Consigne écrite 1: Dans l'entretien sur « Je suis Fassbinder », depuis quelle année Stanislas Nordey dirige-t-il le Théâtre national de Strasbourg ?
Consigne écrite 2: Prolongez l'entretien sur « Je suis Fassbinder » à partir de sa dernière phrase.

Passage extrait:
******************************

ENTRETIEN – Après My Secret Garden, déjà créé au côté de l’auteur allemand Falk Richter, et Par les villages, la MC2 accueille, du 24 mars au 2 avril, la nouvelle création de l’acteur et metteur en scène Stanislas Nordey. Je suis Fassbinder s’inspire de la figure du cinéaste allemand des années 1970 Rainer Werner Fassbinder pour se colleter avec le présent. Montée des extrêmes droites en Europe, guerre en Syrie… Stanislas Nordey jette avec Falk Richter le théâtre dans l’actualité la plus brûlante et nous livre sa conception d’un théâtre ultra-contemporain, dont Je suis Fassbinder semble être le manifeste.
Depuis 2014, il dirige le Théâtre national de Strasbourg (TNS) qu’il entend éloigner une bonne fois pour toute des pièces de répertoire. C’est que Stanislas Nordey se place du côté d’un théâtre vivant, qui puisse parler aux spectateurs du monde dans lequel ils vivent.
« Je suis Fassbinder », programmée à la MC2 du 24 mars au 2 avril, est sa première création à la tête du TNS. À ce titre, elle se devait d’être en totale adéquation avec cette volonté. Gagné ! Le texte, écrit par le dramaturge allemand Falk Richter, n’a été tout à fait achevé que quelques jours avant la première, le 4 mars.
En outre, même si « Je suis Fassbinder » se penche sur le cinéaste allemand du même nom, dont l’essentiel de la carrière s’étend sur la décennie 1960 – 1970, la pièce résonne avec l’actualité la plus brûlante : les agressions sexuelles du 31 décembre à Cologne, l’état d’urgence décrété par la France, la montée de l’extrême droite en Europe…
La pièce marque une fois de plus la richesse du compagnonnage, entamé il y a quelques années déjà, entre l’acteur et metteur en scène Stanislas Nordey et l’auteur dramatique allemand Falk Richter. Le premier signe le texte quand les deux sont aux manettes de la mise en scène. Sur le plateau, Stanislas Nordey, dont le jeu est au moins aussi captivant que l’esthétique théâtrale, se glisse dans le blouson de cuir du cinéaste Fassbinder. Mais comme le présent affleure constamment, son identité propre craquelle régulièrement le vernis du jeu.
La pièce « Je suis Fassbinder » fait écho au travail du cinéaste allemand Rainer Werner Fassbinder, dont la filmographie couvre principalement les années 1960 – 1970. Mais elle est également en prise avec l’actualité la plus immédiate. Comment le dramaturge allemand Falk Richter a‑t-il réussi à jeter ainsi des ponts entre l’Allemagne contemporaine de Fassbinder et notre présent ?
Dès le début du processus de travail, qui a duré six mois, toute l’équipe – l’auteur, les acteurs, le musicien, le vidéaste – s’est réunie à Berlin pendant quatre jours chez Falk Richter. On a tout de suite évoqué les échos que provoquait Fassbinder dans notre propre histoire. Parallèlement, on a beaucoup parlé de géopolitique. Ensuite, Falk Richter s’est saisi de tout ce matériau pour écrire.

******************************

Section des données:

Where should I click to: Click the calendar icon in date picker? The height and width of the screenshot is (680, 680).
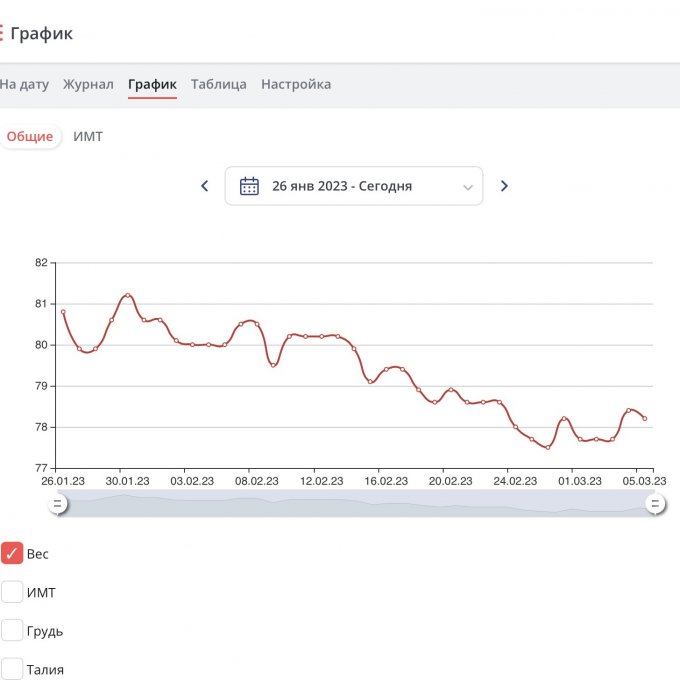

******************************

Réponse attendue 1: Depuis 2014.

Réponse attendue 2:
Quels types d’échos peut-on faire entre le travail d’auteur et de cinéaste de Fassbinder et celui de Falk Richter et vous-même sur la pièce ?
L’idée de départ est bien de se saisir de Fassbinder comme de quelqu’un qui, en 1975 – 1977, collait à l’actualité la plus proche. Notamment au sujet de tout ce qui s’est passé avec le groupe de Baader Meinhof de la fraction armée rouge [la bande à Baader, ndlr]. Face à cela, Fassbinder réagissait rapidement. Il y a donc réellement un pont dans l’invention du spectacle entre ce qu’a vécu Fassbinder au moment du terrorisme en Allemagne et ce que nous vivons aujourd’hui avec Daech.
Il y a des ponts thématiques ou contextuels que l’on peut faire entre les deux époques, passées et présentes, comme celui que vous venez d’évoquer. Mais il y a aussi des échos formels…
Oui, on s’est inspiré de certaines des structures des films de Fassbinder comme Prenez garde à la sainte putain qui évoque le tournage d’un film. On s’est vraiment servi du squelette de ce film pour organiser une partie du spectacle. La chair, c’est Falk Richter, avec le monde d’aujourd’hui, qui l’a apportée. Car c’est véritablement un texte de Falk Richter sur notre actualité.
Ne craignez-vous pas que ces clins d’œil à l’œuvre de Fassbinder échappent aux jeunes spectateurs ?
Un des enjeux de départ est de prendre la matière de Fassbinder sans perdre ceux qui ne savent rien du cinéaste. Et surtout, on voulait que ce soit un spectacle qui puisse faire le grand écart entre plusieurs générations. On voulait que les gens qui ont connu les années Fassbinder puissent les reconnaître mais que, dans un même temps, les jeunes générations puissent s’y retrouver. Lors des premières représentations, on s’est rendu compte qu’on avait réussi à ne laisser personne de côté. Il faut dire que c’est également lié à la forme du spectacle qui est assez ouverte, bordélique, joyeuse. Une forme fédératrice, dans le bon sens du terme !
Pensez-vous que la réactivité qu’avait Fassbinder par rapport à l’actualité fait défaut dans le cinéma et le théâtre d’aujourd’hui ?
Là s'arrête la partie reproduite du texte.